È l’allarme lanciato ieri da Mohammad Taifur Rahman Shah, presidente dell’associazione Italbangla.
Il portavoce della comunità bengalese di Roma non ha dubbi sulla positività del suo connazionale: “È infetto al cento per cento”. Secondo il racconto di Shah, sarebbe stato il medico di base, di fronte a quella febbre che non scendeva, a mandare lo straniero a fare il tampone presso una struttura privata. “Ieri mi ha chiamato e mi ha detto di essere malato, era molto agitato”, ricorda Shah che non ha perso tempo a raccomandare all’uomo ed ai suoi coinquilini di “rimanere a casa e non muoversi di lì per nessuna ragione”.
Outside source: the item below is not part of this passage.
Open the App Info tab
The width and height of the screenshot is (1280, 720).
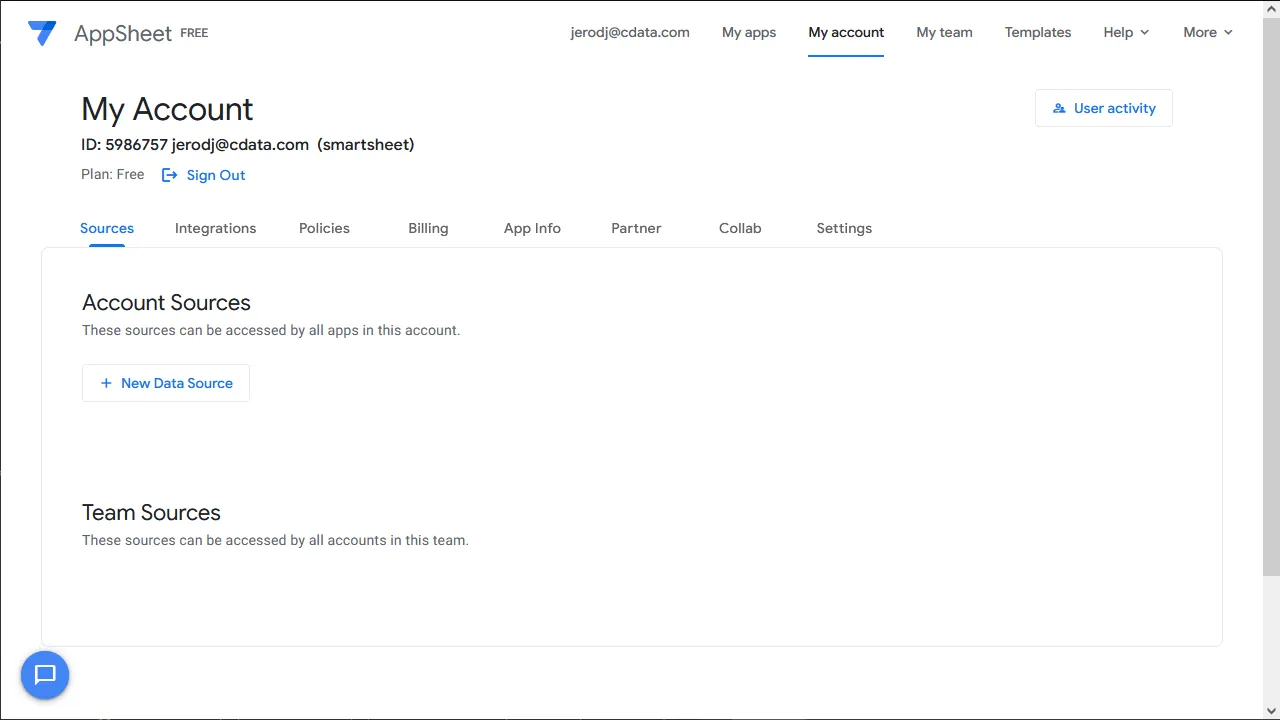pos(532,228)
Poi ha allertato la Asl Roma 2. E così nel primo pomeriggio di ieri i sanitari hanno fatto il loro ingresso nell’appartamento di Tor Pignattara. “Abbiamo fatto i tamponi a tutti gli abitanti della casa, cinque o sei persone”, ci confermano dalla Asl. Ma in attesa dei risultati a prevalere è la cautela: “Non possiamo confermare nulla finché non arriveranno gli esiti”. Intanto nel Lazio ci sono stati altri 19 casi, di cui oltre la metà di importazione. Otto sono quelli legati ai voli di rientro dal Bangladesh, finiti sotto la lente di ingrandimento delle autorità.
È una corsa contro il virus per recuperare il tempo che ha preceduto lo stop ai voli dello scorso mercoledì. Si parla di più di mille persone, atterrate in Italia prima del 7 luglio. Soggetti potenzialmente infetti, a piede libero nel Bel Paese, che potrebbero trasformarsi in pericolosissimi untori. La preoccupazione è tanta, soprattutto nella “Banglatown” romana. Qui le file ai drive in allestiti dalla Asl Roma 2 diventano ogni giorno più lunghe. Se inizialmente l’affluenza è stata bassa per via delle difficoltà di comunicazione con i cittadini stranieri, ora è iniziata una vera e propria mobilitazione di massa grazie all’intervento dei rappresentanti, anche religiosi, della comunità. E così nei centri per lo screening sono arrivate le prime difficoltà.